As we laughed and cheered from the most luxurious golf cart I’d ever seen, I wanted to turn to them and blurt out “Can we just be friends forever?” to these guys, even as I knew that a 44-year-old woman saying something like that would most certainly be labeled as “cringe.” I found myself pressing back this urge throughout the day, and it occurred to me that such a natural expression of esteem and a genuine desire to remain connected was very rare for me. It also dawned on me that since college, my social circle has remained largely non-Korean–that I don’t regularly see or hang out with people with whom I can break out into Konglish and still be understood. And that this was a thing that after all these years… I still wanted.

But the “adult” in me repeated a rather painful lesson we all learned on the playground: just because you want to be friends with someone doesn’t mean they want to be friends with you.

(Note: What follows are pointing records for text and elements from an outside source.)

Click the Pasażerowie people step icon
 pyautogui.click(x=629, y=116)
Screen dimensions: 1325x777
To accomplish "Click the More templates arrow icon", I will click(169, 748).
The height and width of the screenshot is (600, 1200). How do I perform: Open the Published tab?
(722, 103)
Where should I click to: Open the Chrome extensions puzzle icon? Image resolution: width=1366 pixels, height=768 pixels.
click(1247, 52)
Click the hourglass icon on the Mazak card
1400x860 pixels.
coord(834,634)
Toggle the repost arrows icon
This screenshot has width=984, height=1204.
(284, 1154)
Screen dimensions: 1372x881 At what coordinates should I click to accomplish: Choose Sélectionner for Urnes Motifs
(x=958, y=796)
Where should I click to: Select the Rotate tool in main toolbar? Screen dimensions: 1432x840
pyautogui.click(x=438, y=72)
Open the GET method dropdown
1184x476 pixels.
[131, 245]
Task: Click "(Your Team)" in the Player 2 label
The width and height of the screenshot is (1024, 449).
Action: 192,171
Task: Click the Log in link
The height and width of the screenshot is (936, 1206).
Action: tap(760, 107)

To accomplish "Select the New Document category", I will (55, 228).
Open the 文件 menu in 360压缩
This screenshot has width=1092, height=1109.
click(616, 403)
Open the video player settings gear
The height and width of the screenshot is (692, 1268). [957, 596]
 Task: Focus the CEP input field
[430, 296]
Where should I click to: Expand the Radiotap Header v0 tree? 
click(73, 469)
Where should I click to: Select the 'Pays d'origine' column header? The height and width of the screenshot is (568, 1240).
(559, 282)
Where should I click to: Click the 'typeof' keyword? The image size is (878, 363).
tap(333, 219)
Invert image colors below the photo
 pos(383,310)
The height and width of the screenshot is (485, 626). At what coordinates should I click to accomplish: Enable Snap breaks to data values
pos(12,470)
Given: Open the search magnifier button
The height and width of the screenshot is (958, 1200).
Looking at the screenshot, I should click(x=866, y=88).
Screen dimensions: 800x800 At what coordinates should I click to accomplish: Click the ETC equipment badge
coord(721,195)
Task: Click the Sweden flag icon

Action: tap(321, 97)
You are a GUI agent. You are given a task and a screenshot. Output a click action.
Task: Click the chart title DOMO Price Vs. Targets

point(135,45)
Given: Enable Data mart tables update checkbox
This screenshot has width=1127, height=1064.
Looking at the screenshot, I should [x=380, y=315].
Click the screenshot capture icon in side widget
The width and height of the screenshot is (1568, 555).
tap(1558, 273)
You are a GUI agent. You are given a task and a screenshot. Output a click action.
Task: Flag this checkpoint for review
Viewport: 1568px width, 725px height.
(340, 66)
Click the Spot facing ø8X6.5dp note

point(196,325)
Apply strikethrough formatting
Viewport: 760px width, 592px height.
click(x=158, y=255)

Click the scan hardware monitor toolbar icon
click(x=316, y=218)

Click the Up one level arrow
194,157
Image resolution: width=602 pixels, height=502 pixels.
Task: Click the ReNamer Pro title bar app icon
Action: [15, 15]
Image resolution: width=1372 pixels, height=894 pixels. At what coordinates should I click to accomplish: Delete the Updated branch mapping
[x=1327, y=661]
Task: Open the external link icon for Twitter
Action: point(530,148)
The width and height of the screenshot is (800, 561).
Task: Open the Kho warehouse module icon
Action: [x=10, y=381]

The chef is rather famous and seemed guarded about his private life, though he was friendly and kind throughout our playdate. Maybe he didn’t need new friends, I concluded. As a result, we parted ways with a hug and goodbyes, nothing more. Thinking back on my second-to-second introspection as we bumped along on the golf-cart, I wonder now why I always assume that they don’t want to be friends with me? I’m a great friend!! I’m funny, nice, full of ideas, and always bring great food to a party! Asking “What would Joanne 2.0 do?“, at the very least, I should have turned around and said, “Hey, here’s my number. Let’s stay in touch.”

But I didn’t. And who knows when an opportunity like this will come around again?

What would you have done in that situation? What have you done in that situation? Would love to hear your thoughts.